Nonostante abbia abbassato di molto il livello culturale medio, sono un grandissimo fan della democratizzazione che la tecnologia ha introdotto nella cultura visuale degli ultimi anni. Trovo incredibile la possibilità che una persona di 3 o 93 anni, senza nessuna conoscenza tecnica, possa estrarre un device già mezzo carico da una scatola nuova pagata meno dell’affitto mensile di un garage nel bosco e con due colpi di pollice arrivare a un risultato istantaneo che con le tecniche professionali tradizionali richiederebbe il quintuplo del tempo.
Questo, se slegato dalla piccola invidia e dal desiderio di essere cio che non siamo, crea empatia e partecipazione. E’ un pensiero che trovo molto bello ed evolutivo.
Ora, non considerando volutamente chi genera un reddito attraverso il mercato dell’arte, che è un lavoro come un altro frutto di scelte e percorsi specifici, cosa c’è di più artistico della possibilità di essere padroni assoluti della propria creatività e poterla condividere?».
Quale “identità culturale e pubblica” avresti voluto essere oltre a quella che ti appartiene?
«Ad occhi aperti considero la creatura imperfetta che sono come l’unica opportunità per diventare qualunque altra cosa mi verrà voglia di essere. Sono grato al mondo: mi sveglio ogni mattina con entusiasmo e desiderio di partecipare attivamente.
Ho un quotidiano pieno e molta fede nel presente e nel futuro. Ciò che sarà dipende solo dalla mia capacità pratica di trasformare il pensiero in azione e disegnare con la materia quel mistero sexy che ci piace chiamare realtà».
Nicola Favaron lavora come fotografo, consulente creativo, docente e manager universitario. Dopo una laurea in legge e una generale formazione umanistica, si è diplomato all’Istituto Italiano di Fotografia a Milano e ha sviluppato una carriera commerciale lavorando prevalentemente in adv, ritrattistica editoriale e consulenza creativa per magazines e brands italiani e internazionali.

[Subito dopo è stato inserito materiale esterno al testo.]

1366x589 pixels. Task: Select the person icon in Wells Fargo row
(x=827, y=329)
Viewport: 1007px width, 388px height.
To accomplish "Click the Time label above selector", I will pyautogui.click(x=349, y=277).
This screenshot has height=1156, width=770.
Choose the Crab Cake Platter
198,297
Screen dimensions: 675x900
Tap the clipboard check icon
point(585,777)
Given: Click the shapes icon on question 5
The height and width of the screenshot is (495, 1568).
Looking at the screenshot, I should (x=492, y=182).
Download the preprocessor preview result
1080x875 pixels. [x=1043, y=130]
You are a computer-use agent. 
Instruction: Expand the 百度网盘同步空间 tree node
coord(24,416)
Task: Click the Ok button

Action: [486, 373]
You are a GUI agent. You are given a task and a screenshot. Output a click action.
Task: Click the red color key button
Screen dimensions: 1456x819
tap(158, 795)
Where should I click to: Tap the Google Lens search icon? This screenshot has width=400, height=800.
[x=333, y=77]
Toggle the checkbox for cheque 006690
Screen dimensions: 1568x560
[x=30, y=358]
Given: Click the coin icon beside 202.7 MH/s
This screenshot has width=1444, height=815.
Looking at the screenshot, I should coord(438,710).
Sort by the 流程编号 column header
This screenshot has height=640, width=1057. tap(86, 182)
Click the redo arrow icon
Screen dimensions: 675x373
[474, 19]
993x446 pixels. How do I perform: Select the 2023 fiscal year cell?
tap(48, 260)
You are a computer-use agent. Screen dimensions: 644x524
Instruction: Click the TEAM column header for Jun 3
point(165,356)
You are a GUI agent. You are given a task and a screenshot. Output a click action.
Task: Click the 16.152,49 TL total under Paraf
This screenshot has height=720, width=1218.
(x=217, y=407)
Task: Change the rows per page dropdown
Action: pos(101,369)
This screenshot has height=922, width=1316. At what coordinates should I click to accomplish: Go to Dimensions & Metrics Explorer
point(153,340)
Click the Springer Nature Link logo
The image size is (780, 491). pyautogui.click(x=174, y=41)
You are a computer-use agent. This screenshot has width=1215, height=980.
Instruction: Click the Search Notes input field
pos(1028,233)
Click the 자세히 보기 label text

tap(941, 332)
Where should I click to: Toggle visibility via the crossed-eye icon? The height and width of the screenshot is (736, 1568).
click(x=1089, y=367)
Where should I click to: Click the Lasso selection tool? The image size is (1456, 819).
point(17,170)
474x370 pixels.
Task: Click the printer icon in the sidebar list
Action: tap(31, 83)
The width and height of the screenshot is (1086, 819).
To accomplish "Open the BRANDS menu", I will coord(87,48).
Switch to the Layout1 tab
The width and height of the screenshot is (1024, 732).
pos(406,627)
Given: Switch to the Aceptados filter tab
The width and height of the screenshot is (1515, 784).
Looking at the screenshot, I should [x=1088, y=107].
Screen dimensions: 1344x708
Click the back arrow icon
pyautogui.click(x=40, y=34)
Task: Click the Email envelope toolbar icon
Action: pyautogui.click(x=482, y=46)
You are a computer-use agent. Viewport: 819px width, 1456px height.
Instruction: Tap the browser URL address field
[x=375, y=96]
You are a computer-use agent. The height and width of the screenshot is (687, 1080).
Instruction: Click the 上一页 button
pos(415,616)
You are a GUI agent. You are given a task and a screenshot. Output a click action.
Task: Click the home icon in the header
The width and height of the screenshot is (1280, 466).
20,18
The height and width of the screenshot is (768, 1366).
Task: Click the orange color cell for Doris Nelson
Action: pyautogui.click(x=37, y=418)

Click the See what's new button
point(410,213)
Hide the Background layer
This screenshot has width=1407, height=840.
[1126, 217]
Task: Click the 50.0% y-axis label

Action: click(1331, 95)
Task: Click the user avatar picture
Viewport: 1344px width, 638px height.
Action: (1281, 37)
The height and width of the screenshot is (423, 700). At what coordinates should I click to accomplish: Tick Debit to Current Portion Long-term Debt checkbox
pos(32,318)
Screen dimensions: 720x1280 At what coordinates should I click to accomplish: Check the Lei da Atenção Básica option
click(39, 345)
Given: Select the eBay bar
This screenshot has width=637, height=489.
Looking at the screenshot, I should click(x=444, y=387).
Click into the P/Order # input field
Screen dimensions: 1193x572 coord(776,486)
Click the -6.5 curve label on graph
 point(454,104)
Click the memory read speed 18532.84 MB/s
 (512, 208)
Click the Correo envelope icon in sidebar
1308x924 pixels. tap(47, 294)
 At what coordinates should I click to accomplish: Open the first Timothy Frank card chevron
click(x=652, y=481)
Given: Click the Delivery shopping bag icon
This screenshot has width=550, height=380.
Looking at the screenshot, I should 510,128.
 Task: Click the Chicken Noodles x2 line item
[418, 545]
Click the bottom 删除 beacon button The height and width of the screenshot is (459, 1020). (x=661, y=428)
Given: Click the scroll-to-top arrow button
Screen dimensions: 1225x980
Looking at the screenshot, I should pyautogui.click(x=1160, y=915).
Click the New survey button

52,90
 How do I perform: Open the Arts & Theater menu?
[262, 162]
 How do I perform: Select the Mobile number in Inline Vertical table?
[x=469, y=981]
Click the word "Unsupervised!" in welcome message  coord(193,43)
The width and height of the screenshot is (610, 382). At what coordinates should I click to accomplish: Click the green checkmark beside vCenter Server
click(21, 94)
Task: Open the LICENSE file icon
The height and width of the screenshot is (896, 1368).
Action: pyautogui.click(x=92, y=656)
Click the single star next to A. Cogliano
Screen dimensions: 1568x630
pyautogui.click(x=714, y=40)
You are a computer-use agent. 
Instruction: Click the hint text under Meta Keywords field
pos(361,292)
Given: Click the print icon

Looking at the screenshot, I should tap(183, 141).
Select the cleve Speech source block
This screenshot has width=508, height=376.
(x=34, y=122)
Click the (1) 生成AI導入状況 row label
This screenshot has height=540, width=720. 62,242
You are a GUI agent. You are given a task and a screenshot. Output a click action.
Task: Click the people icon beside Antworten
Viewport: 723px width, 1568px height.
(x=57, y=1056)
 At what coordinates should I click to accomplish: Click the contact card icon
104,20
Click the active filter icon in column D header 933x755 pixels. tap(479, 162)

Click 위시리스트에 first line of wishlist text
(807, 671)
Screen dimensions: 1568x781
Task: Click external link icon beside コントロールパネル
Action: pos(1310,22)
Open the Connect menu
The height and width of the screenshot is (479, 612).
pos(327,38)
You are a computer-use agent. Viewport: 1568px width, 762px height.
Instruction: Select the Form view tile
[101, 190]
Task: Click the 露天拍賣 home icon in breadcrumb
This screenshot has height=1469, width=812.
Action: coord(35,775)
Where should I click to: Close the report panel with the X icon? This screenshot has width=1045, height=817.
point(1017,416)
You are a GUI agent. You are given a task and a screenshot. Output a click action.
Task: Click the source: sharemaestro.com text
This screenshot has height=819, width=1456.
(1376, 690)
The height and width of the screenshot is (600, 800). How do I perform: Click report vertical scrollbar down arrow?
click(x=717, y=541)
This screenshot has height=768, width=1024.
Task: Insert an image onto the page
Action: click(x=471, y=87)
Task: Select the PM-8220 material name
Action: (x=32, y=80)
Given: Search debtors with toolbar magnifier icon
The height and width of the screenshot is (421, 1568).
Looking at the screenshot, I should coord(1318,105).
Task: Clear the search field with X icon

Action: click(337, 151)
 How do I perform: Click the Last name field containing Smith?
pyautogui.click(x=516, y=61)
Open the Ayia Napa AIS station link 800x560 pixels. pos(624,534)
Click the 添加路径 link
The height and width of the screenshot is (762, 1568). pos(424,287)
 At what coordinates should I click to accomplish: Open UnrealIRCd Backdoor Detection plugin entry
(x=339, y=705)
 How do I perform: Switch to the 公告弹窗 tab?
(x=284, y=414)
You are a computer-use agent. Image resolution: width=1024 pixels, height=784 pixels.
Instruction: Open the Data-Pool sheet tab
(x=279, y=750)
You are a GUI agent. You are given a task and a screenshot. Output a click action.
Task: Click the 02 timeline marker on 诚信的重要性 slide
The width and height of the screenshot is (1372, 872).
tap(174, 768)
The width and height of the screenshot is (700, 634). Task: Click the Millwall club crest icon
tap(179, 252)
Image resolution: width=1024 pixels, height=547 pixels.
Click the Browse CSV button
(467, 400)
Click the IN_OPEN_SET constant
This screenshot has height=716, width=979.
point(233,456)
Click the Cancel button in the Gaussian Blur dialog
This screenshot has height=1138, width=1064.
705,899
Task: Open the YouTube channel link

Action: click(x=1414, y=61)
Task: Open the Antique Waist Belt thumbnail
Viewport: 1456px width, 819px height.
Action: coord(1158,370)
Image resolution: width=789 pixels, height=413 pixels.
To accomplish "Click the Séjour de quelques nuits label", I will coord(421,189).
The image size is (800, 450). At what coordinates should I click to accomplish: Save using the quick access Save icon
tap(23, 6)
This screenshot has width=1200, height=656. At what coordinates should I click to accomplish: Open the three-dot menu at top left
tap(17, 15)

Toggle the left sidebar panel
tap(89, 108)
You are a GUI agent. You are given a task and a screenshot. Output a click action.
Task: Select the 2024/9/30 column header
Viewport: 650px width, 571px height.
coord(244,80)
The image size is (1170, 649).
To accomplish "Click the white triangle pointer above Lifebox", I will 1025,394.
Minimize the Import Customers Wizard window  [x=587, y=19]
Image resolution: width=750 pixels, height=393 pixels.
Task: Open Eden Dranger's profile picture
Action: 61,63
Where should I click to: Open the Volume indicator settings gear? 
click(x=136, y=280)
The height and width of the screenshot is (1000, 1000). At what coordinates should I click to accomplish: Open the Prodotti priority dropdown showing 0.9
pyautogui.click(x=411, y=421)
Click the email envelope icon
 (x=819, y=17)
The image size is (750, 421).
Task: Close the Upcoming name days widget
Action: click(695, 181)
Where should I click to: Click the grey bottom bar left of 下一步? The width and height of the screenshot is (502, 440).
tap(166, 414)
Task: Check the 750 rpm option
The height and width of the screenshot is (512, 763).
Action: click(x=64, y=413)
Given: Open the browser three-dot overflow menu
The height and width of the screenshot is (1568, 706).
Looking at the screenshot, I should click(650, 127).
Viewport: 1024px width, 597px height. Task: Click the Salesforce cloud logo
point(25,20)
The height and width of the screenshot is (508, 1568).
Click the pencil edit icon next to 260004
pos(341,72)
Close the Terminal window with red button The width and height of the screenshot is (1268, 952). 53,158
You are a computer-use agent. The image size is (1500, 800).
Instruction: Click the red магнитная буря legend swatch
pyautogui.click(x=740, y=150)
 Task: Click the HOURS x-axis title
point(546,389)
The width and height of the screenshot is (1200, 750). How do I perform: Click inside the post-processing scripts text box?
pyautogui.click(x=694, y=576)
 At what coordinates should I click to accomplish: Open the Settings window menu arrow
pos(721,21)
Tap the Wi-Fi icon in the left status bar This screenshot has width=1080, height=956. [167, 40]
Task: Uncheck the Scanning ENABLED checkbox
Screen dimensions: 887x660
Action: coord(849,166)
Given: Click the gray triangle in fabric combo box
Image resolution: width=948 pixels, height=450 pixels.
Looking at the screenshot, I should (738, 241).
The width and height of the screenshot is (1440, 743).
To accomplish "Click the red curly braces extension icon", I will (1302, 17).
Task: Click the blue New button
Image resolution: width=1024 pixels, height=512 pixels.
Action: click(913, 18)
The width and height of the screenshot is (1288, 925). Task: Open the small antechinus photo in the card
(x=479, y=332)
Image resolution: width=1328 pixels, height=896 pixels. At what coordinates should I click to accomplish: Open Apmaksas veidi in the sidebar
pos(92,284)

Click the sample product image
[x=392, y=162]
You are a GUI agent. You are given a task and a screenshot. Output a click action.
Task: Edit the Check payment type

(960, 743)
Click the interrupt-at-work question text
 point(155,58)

Dal 2009 vive e lavora a Londra. Negli ultimi anni si è concentrato sullo sviluppo della carriera accademica, come naturale estensione del suo percorso di creativo. Ha lasciato una cattedra all’Università di Westminster per la direzione del Corso di laurea in ”Fashion Styling and Creative Direction/Visual Merchandising” presso l’Istituto Marangoni a Londra, ruolo che ricopre unendo l’esperienza accumulata nell’Industria ad un crescente interesse per la condivisione culturale e di metodo dei flussi di lavoro creativi, con l’obiettivo di formare leader consapevoli dell’industria presente e futura.